Friday, January 17, 2003

Even when the truth has been reached – and this can happen only in a limited and imperfect way – it can never be imposed. To try to impose on others by violent means what we consider to be the truth is an offence against human dignity.
-Pope John Paul II [Pinched from Christian Blogs see last entry today]

Human Nature Lets Stop beating around the bush and consider beating Macbeth

Anyone who has read his/her Shakespeare would not have been surprised by the fact that he knew something that we are increasingly loath to acknowledge. There is no technical fix for the problems of humanity.
Solzhenitsyn was not alone in this view: indeed, one Russian poet wrote a cycle of sonnets from the Gulag, in which he referred disparagingly to Shakespeare’s tragedies as ‘mere trumper’ — a phrase he repeated many times as a refrain to underline the unprecedented nature of Soviet evil. Just as the German philosopher and social theorist Theodor Adorno said that after Auschwitz there could be no more poetry, so the Russians said that after the Gulag there could be no more Macbeth.
· Human Nature [City Journal]
· Mental Capacity of a Presidente [InstaPundit]

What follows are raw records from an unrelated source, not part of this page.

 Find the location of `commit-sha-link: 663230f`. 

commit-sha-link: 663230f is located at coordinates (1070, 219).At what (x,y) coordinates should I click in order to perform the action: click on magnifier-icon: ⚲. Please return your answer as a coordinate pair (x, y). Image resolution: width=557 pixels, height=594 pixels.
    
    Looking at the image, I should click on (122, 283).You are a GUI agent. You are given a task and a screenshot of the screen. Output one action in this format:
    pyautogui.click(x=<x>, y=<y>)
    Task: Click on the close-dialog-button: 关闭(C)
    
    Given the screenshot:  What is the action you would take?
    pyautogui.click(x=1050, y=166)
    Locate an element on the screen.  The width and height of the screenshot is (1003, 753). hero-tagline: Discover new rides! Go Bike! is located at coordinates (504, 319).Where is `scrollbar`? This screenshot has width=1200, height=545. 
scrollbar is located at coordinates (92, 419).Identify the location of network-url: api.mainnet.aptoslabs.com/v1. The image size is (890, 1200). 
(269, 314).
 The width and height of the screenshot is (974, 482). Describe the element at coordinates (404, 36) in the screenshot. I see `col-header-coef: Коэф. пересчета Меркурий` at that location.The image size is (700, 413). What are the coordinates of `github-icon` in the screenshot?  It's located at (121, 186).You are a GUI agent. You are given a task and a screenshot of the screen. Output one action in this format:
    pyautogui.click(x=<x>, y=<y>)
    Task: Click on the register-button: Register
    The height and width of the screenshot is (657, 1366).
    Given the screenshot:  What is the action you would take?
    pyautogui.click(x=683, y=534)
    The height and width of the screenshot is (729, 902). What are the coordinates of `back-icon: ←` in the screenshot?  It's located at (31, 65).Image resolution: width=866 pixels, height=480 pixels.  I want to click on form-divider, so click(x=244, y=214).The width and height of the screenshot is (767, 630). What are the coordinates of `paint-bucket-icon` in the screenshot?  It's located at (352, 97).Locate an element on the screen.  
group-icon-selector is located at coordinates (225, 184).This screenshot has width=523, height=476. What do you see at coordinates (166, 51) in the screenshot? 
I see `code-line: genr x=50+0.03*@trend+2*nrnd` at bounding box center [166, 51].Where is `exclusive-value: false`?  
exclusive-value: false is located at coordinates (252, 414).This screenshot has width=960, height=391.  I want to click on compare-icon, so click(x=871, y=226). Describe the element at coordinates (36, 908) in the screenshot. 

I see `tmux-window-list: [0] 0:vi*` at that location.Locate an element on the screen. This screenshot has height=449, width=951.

Parliamentary Culture Stranger in the House

No one is better qualified to write about parliamentary environment than my former boss, Dr Russell Cope. For over 30 years he was the Parliamentary Librarian of the New South Wales Parliament, and generations of parliamentary officers and students of Parliament have found his writings of great interest. Anybody can write a story about the parliamentary rituals, but only a great observer can consistently distill something profound from the stuff of everyday life at Parliament.